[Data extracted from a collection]
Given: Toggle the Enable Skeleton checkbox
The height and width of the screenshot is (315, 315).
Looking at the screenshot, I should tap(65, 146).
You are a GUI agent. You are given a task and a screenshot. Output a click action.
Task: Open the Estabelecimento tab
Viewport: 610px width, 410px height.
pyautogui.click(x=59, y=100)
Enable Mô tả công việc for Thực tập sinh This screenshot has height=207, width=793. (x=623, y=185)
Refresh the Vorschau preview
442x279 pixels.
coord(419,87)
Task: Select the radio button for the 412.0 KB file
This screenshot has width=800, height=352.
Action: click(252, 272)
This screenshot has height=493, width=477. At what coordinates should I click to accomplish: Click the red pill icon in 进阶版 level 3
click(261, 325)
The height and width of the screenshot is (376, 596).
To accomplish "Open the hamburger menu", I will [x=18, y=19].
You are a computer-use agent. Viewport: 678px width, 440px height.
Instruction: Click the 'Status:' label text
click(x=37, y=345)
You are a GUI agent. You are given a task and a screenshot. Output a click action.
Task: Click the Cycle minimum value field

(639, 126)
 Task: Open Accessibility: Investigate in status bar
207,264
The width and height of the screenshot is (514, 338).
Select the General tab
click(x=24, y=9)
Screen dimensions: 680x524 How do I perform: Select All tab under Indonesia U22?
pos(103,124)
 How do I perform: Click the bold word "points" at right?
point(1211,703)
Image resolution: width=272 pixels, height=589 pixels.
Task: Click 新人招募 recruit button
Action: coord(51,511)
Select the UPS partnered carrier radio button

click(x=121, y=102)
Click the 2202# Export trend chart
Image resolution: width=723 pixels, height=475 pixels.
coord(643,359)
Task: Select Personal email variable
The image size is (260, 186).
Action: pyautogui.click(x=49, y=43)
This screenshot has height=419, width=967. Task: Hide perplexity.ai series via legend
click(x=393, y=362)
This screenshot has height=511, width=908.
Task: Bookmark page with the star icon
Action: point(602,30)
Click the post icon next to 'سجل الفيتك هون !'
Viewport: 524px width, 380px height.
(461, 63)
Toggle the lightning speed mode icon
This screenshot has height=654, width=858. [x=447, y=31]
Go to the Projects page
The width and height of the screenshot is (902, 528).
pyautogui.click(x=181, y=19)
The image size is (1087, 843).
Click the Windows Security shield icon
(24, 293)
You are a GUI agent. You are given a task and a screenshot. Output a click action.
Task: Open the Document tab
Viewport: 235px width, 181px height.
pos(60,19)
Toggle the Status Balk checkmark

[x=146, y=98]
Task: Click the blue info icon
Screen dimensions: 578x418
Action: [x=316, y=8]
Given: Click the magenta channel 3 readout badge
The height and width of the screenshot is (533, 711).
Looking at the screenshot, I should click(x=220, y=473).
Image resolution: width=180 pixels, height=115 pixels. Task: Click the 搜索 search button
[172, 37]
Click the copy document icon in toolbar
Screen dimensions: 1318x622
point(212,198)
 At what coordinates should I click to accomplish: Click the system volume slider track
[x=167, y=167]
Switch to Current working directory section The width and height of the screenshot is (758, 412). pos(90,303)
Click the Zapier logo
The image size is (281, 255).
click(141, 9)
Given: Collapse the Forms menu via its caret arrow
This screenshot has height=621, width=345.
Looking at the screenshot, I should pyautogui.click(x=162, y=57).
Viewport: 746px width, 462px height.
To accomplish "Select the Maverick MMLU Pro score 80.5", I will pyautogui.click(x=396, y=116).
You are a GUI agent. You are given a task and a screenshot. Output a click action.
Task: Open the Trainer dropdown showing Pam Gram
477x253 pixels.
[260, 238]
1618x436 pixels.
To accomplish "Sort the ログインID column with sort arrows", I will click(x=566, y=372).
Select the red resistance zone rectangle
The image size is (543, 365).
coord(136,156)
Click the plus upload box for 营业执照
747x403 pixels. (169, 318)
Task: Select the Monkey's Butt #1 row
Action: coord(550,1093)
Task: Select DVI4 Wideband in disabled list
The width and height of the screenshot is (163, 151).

EXERCISE BRIEF: Every line above that includes the word "will" should be listed.

SOLVED PROBLEM:
To accomplish "Open the hamburger menu", I will [x=18, y=19].
To accomplish "Select the Maverick MMLU Pro score 80.5", I will pyautogui.click(x=396, y=116).
To accomplish "Sort the ログインID column with sort arrows", I will click(x=566, y=372).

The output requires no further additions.